- Collected data entries
────────────────────

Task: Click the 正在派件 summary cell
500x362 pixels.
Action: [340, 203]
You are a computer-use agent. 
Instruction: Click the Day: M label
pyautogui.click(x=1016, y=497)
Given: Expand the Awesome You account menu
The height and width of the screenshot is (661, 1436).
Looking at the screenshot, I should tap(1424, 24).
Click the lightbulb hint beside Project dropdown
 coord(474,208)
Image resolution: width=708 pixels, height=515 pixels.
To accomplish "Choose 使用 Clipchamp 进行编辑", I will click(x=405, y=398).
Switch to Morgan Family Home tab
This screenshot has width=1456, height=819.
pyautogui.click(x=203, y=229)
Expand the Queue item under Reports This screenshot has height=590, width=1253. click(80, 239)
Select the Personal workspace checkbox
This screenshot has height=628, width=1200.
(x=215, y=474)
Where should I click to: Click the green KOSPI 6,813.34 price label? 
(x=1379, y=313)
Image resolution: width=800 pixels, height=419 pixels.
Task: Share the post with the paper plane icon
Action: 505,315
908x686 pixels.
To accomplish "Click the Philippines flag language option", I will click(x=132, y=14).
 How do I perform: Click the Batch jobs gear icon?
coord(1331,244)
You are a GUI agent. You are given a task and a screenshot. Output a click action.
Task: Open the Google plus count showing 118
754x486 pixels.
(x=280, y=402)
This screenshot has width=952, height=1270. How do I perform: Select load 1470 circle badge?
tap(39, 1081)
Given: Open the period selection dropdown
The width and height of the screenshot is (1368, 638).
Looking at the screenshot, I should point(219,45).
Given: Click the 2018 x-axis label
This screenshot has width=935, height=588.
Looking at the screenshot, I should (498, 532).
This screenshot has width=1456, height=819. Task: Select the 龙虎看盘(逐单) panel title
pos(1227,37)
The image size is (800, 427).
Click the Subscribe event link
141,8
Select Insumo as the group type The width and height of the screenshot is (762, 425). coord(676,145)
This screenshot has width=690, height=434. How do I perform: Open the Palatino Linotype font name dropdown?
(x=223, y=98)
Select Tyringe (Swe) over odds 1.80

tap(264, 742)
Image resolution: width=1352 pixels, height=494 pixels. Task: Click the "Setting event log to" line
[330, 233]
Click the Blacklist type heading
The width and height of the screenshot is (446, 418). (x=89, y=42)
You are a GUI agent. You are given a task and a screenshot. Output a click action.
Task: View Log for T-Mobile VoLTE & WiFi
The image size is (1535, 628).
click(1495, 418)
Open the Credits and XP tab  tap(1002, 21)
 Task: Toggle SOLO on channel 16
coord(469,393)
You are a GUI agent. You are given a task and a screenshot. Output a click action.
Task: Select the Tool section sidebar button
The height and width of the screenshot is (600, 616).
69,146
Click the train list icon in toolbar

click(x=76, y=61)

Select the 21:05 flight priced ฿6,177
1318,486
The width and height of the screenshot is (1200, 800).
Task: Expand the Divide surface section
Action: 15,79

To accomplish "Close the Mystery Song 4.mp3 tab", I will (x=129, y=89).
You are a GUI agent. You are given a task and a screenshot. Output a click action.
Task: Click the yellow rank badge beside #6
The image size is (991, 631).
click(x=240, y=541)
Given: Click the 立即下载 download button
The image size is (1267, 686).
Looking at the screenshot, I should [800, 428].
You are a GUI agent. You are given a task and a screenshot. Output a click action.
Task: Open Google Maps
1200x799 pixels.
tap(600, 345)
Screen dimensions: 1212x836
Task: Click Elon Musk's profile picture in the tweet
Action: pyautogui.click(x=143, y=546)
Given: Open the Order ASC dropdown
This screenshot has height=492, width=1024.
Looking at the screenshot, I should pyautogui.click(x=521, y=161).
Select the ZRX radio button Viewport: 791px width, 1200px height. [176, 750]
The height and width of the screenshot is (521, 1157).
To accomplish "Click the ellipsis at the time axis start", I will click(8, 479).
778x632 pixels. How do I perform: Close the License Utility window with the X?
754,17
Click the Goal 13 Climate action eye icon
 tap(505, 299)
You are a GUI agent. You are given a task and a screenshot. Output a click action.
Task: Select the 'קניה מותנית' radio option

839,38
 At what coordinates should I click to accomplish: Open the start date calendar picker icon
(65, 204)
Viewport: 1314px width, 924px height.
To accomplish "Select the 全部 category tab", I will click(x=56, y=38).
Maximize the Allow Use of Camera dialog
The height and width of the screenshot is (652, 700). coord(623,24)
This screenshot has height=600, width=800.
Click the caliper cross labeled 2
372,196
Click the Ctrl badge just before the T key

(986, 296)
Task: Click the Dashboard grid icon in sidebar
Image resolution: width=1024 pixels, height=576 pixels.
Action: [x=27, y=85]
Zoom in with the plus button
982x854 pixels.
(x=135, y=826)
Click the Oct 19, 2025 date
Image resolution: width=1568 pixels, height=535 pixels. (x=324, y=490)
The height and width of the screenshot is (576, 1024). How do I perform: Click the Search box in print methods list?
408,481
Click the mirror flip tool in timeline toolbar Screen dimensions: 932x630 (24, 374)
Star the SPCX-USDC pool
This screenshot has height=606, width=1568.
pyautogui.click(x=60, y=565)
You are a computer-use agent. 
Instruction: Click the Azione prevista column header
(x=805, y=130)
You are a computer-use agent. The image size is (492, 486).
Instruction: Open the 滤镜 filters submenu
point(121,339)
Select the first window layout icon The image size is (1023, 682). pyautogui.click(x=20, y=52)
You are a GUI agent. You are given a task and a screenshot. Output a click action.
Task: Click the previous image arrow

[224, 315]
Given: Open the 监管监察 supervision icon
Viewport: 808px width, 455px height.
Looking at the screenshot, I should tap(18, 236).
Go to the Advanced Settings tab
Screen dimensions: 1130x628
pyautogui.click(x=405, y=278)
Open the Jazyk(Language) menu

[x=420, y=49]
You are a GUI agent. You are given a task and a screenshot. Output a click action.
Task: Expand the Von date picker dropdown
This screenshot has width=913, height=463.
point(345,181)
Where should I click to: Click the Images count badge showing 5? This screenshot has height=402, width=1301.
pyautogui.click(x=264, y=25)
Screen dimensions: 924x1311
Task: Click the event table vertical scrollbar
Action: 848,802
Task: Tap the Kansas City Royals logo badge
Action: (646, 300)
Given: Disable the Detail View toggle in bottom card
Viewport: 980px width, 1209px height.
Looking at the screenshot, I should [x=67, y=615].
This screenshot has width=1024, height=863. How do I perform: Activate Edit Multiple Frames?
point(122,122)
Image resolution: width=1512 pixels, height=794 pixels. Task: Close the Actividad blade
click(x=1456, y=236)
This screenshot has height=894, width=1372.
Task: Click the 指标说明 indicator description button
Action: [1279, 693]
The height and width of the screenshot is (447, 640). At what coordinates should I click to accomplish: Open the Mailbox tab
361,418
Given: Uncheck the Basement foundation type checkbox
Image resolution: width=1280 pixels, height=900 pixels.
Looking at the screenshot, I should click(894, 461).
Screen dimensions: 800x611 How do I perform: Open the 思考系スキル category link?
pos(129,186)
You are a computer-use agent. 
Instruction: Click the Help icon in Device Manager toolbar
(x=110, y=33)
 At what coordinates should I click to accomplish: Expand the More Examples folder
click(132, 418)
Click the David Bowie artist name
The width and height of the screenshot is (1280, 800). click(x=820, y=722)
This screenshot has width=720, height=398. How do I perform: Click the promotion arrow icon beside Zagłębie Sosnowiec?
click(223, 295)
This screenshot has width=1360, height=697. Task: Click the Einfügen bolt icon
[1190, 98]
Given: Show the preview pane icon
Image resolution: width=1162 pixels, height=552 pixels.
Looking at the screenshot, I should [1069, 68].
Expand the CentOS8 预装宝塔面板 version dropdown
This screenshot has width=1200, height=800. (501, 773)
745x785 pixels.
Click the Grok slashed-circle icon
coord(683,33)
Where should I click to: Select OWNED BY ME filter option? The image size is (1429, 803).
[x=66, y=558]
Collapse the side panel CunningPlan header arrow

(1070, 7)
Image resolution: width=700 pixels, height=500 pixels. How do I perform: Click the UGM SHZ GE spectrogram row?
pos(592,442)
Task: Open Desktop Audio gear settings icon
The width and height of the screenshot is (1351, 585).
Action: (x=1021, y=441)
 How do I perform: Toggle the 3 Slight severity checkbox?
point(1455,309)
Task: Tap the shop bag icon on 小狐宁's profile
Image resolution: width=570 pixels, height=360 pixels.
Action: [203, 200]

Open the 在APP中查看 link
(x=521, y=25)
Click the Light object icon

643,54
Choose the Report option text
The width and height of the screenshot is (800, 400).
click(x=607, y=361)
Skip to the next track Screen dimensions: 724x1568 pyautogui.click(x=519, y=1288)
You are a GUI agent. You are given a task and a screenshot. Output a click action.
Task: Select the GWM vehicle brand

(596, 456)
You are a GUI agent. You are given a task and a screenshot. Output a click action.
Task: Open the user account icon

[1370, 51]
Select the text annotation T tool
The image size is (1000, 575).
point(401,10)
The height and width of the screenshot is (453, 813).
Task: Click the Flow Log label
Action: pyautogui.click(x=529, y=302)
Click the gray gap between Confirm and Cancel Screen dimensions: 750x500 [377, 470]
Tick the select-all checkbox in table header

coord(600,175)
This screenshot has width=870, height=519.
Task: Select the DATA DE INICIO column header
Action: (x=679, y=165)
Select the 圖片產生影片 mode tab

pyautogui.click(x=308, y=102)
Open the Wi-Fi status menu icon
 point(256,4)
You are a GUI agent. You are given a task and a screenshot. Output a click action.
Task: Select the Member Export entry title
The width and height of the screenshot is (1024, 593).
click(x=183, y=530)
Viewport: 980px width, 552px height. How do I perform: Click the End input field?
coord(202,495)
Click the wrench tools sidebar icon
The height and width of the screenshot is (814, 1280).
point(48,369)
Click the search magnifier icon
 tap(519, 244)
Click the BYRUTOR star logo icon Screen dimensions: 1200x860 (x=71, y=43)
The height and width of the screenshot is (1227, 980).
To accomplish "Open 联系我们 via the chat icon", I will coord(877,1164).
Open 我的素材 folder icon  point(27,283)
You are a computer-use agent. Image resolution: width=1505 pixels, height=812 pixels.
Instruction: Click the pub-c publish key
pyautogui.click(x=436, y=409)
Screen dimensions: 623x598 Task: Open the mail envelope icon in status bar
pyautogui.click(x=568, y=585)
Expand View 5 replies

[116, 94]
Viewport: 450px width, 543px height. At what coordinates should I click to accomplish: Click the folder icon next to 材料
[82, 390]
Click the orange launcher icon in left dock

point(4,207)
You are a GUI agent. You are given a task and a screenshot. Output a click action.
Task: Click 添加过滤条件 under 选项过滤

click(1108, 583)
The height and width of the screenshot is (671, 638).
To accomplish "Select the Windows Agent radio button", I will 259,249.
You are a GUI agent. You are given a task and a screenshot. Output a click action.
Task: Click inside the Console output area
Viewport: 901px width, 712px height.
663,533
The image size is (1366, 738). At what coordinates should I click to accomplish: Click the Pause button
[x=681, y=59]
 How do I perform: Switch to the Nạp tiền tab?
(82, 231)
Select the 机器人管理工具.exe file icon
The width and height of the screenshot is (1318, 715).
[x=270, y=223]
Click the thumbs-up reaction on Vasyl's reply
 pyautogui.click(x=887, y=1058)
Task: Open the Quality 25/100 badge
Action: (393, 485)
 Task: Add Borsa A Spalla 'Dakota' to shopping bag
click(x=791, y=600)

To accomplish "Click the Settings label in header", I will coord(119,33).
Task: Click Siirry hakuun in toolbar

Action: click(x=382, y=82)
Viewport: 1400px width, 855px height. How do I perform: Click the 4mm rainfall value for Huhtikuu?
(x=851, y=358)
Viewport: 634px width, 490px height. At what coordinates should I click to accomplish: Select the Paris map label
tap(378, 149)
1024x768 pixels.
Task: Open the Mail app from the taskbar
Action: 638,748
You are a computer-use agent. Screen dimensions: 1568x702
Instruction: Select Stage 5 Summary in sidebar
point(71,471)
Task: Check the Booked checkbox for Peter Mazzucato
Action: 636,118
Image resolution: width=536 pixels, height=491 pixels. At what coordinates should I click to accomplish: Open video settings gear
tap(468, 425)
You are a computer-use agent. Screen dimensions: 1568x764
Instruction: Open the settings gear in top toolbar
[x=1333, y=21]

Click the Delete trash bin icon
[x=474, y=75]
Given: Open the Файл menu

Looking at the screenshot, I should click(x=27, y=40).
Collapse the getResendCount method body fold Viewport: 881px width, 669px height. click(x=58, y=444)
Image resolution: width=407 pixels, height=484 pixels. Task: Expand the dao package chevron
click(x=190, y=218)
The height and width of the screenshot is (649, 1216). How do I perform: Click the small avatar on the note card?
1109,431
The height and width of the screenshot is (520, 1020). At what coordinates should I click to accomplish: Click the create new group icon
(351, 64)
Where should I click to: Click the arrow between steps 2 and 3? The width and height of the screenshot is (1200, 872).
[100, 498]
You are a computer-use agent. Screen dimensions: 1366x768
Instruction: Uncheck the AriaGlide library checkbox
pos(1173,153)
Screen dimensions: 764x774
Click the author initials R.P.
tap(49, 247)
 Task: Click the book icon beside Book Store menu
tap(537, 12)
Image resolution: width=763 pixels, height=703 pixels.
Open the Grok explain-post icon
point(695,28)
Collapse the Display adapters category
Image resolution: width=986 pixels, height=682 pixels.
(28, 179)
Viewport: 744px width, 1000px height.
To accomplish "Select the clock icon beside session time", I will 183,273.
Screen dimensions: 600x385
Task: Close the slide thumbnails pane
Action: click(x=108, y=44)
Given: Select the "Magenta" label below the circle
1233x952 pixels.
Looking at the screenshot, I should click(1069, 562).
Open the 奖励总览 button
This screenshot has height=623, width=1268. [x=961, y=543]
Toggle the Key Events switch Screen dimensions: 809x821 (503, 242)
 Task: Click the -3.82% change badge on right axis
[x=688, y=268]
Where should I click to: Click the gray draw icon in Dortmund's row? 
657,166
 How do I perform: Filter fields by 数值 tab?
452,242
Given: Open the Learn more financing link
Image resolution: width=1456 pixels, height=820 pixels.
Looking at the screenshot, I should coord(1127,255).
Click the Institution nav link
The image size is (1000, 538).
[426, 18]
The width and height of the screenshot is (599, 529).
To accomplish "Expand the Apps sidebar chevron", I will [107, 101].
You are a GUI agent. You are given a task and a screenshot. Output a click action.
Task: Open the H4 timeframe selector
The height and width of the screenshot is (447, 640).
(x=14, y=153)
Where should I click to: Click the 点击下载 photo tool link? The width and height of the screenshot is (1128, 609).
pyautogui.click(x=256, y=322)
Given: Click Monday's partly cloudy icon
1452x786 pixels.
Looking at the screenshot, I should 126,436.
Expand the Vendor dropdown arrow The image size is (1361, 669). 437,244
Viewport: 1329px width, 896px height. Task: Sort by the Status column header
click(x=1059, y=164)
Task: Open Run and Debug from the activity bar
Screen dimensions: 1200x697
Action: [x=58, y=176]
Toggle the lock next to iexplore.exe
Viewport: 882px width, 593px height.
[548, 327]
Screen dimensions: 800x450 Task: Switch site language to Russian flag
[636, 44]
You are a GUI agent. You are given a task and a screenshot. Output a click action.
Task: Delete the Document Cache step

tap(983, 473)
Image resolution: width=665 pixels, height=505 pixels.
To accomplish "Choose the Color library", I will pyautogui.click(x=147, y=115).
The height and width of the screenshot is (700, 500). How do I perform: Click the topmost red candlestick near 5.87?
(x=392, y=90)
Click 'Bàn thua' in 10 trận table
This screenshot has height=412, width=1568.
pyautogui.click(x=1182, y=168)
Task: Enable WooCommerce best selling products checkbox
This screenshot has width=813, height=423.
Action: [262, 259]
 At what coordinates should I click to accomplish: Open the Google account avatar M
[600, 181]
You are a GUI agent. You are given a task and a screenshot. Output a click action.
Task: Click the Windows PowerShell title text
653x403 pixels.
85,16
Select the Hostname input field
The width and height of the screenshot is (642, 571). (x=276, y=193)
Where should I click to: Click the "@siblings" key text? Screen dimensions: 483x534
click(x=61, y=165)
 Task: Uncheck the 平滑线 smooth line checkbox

────────────────────

Show every line above in which the word "Choose" appears.

- ANSWER SPACE
To accomplish "Choose 使用 Clipchamp 进行编辑", I will click(x=405, y=398).
Choose the Report option text
To accomplish "Choose the Color library", I will pyautogui.click(x=147, y=115).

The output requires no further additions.